> **DOCUMENT SEGMENT**:
Segment Open

Sole survivor of one of Cuba’s deadliest plane crashes faces arduous road to recovery
Mailén Díaz Almaguer, the sole survivor of the May 18 plane crash in Havana, suffered paralysis of both legs and has been transferred to the Hermanos Ameijeiras hospital in Havana for further treatment and therapy, according to Cuba media reports.
Esteban Reyes, the primary physician of Intensive and Emergency Medicine at the Calixto García hospital, told the state-run newspaper Juventud Rebelde that Díaz Almaguer suffered severe injuries and burns that stretched from her spine to the lower limbs. The injuries required frequent treatments and drainage.
Díaz Almaguer, whose recovery had not been publicly shared, experienced a series of major medical complications. But “the worst is over,” Dr. Reyes told the newspaper.
The young woman had to have her left leg amputated at the knee. She also underwent a tracheotomy, making speech impossible, so doctors learned to read her lips. Díaz Almaguer also suffers from a syndrome that is known as “fragmented memory.”
She does not remember everything that happened. She thought she had been in a car, not a Boeing 737-200 that was flying from Havana to Holguín before it fell shortly after takeoff. The plane, which belonged to the Mexican company Global Air, was chartered by Cubana de Aviación airline for the domestic flight.
Díaz Almaguer was one of three initial survivors transported to the Calixto García hospital following the crash. Gretell Landrove Font, 23, and Emiley Sánchez De la O, 40, died days later, raising the death toll from the accident to 112 of the 113 aboard the flight. The tragedy left the quiet city of Holguín utterly grief-stricken.
Three months after Cuba’s worst air disaster in decades, the official cause of the accident remains unclear. Global Air, owner of the airplane, had attributed the crash to pilot error. But Cuban investigators called the claim mere “speculations.”
The two black boxes recovered from the fiery crash were sent to Washington, D.C., to be analyzed at the National Transportation Safety Board’s recorder lab.
The incident sullied the reputation of Cubana de Aviación, a state-owned airline whose performance has plummeted since the end of subsidies from the former Soviet Union to the island.
Cubana acknowledged last June that it canceled five national routes and reduced flight frequencies due to the lack of airplanes. Several employees of Global Air reported that the conditions in which the company worked were unsafe and that the crash was a disaster waiting to happen.

Segment Closed

> **RECORDS SHOWN**:
Segment Open

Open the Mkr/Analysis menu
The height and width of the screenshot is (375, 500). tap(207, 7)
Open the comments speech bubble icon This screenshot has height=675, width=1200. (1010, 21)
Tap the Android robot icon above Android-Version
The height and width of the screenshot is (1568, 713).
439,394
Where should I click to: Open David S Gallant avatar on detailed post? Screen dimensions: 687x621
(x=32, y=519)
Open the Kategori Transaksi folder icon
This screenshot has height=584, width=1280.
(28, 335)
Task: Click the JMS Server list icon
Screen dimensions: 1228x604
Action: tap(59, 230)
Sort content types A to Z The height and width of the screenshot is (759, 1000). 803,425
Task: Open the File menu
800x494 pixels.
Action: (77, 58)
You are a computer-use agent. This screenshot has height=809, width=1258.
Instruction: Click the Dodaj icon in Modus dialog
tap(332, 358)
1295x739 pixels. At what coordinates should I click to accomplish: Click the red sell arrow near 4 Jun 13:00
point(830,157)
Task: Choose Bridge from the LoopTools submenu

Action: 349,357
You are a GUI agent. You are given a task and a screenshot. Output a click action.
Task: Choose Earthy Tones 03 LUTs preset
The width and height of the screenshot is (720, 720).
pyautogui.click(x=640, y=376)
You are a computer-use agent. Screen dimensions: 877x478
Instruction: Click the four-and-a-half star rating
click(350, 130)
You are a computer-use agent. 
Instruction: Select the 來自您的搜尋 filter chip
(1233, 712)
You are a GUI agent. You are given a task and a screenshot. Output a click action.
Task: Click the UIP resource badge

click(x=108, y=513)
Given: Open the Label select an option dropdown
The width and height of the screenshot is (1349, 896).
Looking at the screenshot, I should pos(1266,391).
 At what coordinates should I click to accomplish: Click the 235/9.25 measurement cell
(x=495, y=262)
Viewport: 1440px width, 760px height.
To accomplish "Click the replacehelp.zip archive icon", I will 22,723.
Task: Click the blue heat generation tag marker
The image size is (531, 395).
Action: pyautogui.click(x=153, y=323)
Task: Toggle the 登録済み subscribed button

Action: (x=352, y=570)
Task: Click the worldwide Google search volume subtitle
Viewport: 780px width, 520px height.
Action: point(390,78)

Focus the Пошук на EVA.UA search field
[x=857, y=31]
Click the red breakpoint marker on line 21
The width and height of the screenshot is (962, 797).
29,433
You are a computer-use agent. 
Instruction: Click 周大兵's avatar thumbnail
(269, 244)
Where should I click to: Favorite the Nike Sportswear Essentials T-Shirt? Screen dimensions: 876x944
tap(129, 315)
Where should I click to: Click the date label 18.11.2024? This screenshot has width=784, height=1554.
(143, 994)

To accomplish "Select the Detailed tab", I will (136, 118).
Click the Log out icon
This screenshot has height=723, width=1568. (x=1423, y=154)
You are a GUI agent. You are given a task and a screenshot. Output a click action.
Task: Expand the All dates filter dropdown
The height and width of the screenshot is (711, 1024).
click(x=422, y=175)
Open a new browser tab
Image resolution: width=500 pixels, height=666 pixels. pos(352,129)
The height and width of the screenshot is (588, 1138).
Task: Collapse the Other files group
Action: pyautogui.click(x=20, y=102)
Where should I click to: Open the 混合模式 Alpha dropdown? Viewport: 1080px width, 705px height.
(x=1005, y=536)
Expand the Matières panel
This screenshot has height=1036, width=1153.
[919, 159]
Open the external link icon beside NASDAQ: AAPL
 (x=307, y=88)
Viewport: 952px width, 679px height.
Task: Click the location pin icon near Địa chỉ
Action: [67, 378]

Segment Closed

> **WORK TASK 1**:
In the article about the Havana plane crash survivor, where were the two black boxes sent for analysis?
> **WORK TASK 2**:
List every person named in the article about the Havana plane crash survivor.
None of the tasks involve the entries.

> **RESPONSE BOX 1**:
They were sent to the National Transportation Safety Board's recorder lab in Washington, D.C.

> **RESPONSE BOX 2**:
Mailén Díaz Almaguer
Esteban Reyes
Gretell Landrove Font
Emiley Sánchez De la O